A partir de la segunda oleada de la epidemia, se suspendió el curso escolar y no se decretó su reapertura hasta el inicio del año 1919, después de las navidades, aunque la tercera ola motivó un nuevo cierre durante el mes de marzo, lo cual obligó a que se suprimieran las vacaciones de Semana Santa y se prolongaran las clases hasta el 30 de junio. No ocurrió lo mismo con las fiestas populares cuya celebración no se prohibió con carácter general durante las dos primeras oleadas, si bien la autoridad gubernativa recomendó su retraso. Se vinculan con la incidencia de la primera ola las fiestas que tuvieron lugar en mayo de 1918 con motivo de la apertura de los jardines de la Diputación Provincial o la Fiesta de la Flor organizada en junio por el Ateneo conquense en el teatro Liceo. También se mantuvieron la procesión del Corpus el 30 de mayo, la Feria de San Julián en septiembre y en octubre, la celebración de la festividad de Nuestra Señora del Rosario en la explanada de los Paules. Está asimismo aceptado que la romería de San Antón desarrollada en enero de 1919 contribuyó en gran medida a que la tercera oleada en Cuenca tuviera mayor gravedad que las anteriores, pese a lo cual, las autoridades no volvieron a suspender fiesta alguna, y así, se desarrollaron con normalidad las procesiones de Semana Santa en el mes de abril. Se trataban de evitabar las misas en el interior de las iglesias, pero se favorecía la celebración de procesiones al aire libre y así, tuvo lugar a finales de marzo con presencia de las autoridades y de numerosísimos fieles, un triduo de rogativa para implorar la pronta desaparición de la epidemia, quedando expuestos en la Catedral, la Virgen del Rosario y el cuerpo de San Julián sin descubrir, y se programó una procesión por las calles de la ciudad con las imágenes de San Roque, Jesús del Puente y la Virgen de la Luz, aplazada finalmente hasta el domingo seis de abril, con salida desde la iglesia de El Salvador y llegada hasta el templo de San Antón, la cual tuvo que acelerarse porque a la altura de la calle Mariano Catalina, cayó una gran tormenta que deslució el desfile.

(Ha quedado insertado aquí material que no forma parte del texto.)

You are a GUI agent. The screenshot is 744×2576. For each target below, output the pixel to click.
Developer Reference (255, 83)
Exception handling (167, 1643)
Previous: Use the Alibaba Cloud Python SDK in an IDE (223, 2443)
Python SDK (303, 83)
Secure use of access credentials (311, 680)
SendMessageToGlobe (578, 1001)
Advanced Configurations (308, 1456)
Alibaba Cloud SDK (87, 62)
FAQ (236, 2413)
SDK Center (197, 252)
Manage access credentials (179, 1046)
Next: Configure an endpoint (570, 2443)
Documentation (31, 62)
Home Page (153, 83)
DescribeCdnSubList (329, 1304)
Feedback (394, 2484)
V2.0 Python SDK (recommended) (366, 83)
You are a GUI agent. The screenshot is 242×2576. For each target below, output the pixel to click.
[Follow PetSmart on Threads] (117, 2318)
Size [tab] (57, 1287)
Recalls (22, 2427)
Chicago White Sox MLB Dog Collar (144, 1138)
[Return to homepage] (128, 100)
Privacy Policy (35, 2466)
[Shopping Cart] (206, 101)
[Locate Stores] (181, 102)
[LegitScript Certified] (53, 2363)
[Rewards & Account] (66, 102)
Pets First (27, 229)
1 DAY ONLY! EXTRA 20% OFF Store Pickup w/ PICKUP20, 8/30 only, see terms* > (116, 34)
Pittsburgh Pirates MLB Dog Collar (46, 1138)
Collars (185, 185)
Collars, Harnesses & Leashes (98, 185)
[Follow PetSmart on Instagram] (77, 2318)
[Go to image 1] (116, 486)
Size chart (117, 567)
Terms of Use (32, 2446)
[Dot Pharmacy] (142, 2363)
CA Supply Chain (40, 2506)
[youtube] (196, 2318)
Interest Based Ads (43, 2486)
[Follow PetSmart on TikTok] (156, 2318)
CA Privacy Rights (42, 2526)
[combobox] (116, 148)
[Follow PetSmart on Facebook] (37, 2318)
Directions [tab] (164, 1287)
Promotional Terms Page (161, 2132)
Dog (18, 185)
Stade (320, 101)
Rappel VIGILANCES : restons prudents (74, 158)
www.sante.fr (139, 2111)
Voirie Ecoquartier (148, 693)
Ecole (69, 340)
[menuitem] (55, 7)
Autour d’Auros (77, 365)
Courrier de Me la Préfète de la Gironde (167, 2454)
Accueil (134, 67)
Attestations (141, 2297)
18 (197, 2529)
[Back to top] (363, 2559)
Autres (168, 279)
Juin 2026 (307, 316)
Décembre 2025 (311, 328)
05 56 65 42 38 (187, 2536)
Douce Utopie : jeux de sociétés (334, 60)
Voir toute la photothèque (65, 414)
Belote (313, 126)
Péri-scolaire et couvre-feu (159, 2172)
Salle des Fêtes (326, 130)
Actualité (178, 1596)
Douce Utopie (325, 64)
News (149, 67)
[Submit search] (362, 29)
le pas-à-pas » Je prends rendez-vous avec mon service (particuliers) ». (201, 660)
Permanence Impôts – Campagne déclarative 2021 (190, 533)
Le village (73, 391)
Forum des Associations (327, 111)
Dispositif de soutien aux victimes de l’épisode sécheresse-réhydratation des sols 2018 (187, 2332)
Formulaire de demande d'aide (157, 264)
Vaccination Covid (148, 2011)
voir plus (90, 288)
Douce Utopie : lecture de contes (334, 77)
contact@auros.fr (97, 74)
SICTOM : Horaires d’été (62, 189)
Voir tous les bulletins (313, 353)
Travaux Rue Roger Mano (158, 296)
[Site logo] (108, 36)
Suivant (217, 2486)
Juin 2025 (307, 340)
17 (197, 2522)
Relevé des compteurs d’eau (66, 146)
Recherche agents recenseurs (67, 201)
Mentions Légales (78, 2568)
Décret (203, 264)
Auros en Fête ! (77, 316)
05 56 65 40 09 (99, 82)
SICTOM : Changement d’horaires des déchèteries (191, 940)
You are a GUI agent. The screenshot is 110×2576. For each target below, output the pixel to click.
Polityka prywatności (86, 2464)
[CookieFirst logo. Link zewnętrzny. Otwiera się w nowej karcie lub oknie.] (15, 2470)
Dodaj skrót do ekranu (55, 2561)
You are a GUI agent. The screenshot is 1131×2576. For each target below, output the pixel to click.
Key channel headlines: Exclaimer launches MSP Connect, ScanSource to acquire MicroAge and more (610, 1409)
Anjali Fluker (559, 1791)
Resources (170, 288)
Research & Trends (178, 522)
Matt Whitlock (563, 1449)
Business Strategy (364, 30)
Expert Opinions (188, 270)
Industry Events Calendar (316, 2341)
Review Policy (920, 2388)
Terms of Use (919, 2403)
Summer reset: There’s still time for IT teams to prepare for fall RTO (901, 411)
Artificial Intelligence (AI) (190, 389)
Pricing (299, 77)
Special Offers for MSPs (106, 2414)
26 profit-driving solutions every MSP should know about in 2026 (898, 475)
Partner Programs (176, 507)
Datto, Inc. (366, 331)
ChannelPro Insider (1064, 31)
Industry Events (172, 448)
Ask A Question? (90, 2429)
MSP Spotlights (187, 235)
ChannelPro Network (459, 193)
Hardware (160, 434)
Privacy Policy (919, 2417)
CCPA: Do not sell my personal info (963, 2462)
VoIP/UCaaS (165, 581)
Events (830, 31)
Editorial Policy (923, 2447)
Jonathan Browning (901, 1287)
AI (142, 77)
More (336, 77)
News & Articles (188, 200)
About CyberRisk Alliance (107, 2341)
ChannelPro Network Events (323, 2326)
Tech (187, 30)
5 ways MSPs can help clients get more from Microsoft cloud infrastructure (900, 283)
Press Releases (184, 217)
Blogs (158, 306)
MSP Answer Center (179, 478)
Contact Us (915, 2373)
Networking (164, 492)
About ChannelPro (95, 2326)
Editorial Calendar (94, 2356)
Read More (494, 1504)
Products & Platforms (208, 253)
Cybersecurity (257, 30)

Funcionaron con normalidad en todo momento, los teatros, los cines, los casinos y la hostelería en general, aunque se procedía a la renovación del aire entre función y función y a la desinfección frecuente de hoteles, fondas, tabernas, estancos, tiendas, oficinas públicas y casas de lenocinio, en lo que se interpretó como la evitación de las autoridades de nuevos focos de conflicto con los comerciantes de la ciudad, ya soliviantados por las políticas de fijación de precios que había llevado a cabo la Junta Municipal de Subsistencias, con el fin de evitar la subida desmesurada de los productos de primera necesidad. En general, las ayudas económicas públicas para subvenir a los gastos extraordinarios ocasionados por la epidemia fueron escasas y su insuficiencia hizo necesaria la creación de Juntas de Socorro benéficas en los municipios, acudiéndose en numerosas ocasiones a las aportaciones de los propietarios más acaudalados para socorrer a los enfermos pobres y a las necesidades de material desinfectante. Se organizaron comités recaudatorios en cada uno de los cuatro distritos conquenses, rifas y funciones benéficas con proyecciones en el cine Ideal, llegándose a conseguir la suma de 11.368 pesetas, cuyo reparto quedó a cargo de una comisión formada por un médico, un coadjutor de la parroquia y un miembro de la Junta benéfica, en base a criterios de incidencia de la enfermedad, necesidad económica y religiosidad de la familia. En la provincia, el criterio de distribución de las ayudas fue más político y no obedeció tanto a cuestiones de necesidad pública, como a la influencia de las redes caciquiles y al menor o mayor peso de cada alcalde en la organización provincial. 

La historia se repite cíclicamente en un continuo y eterno retorno.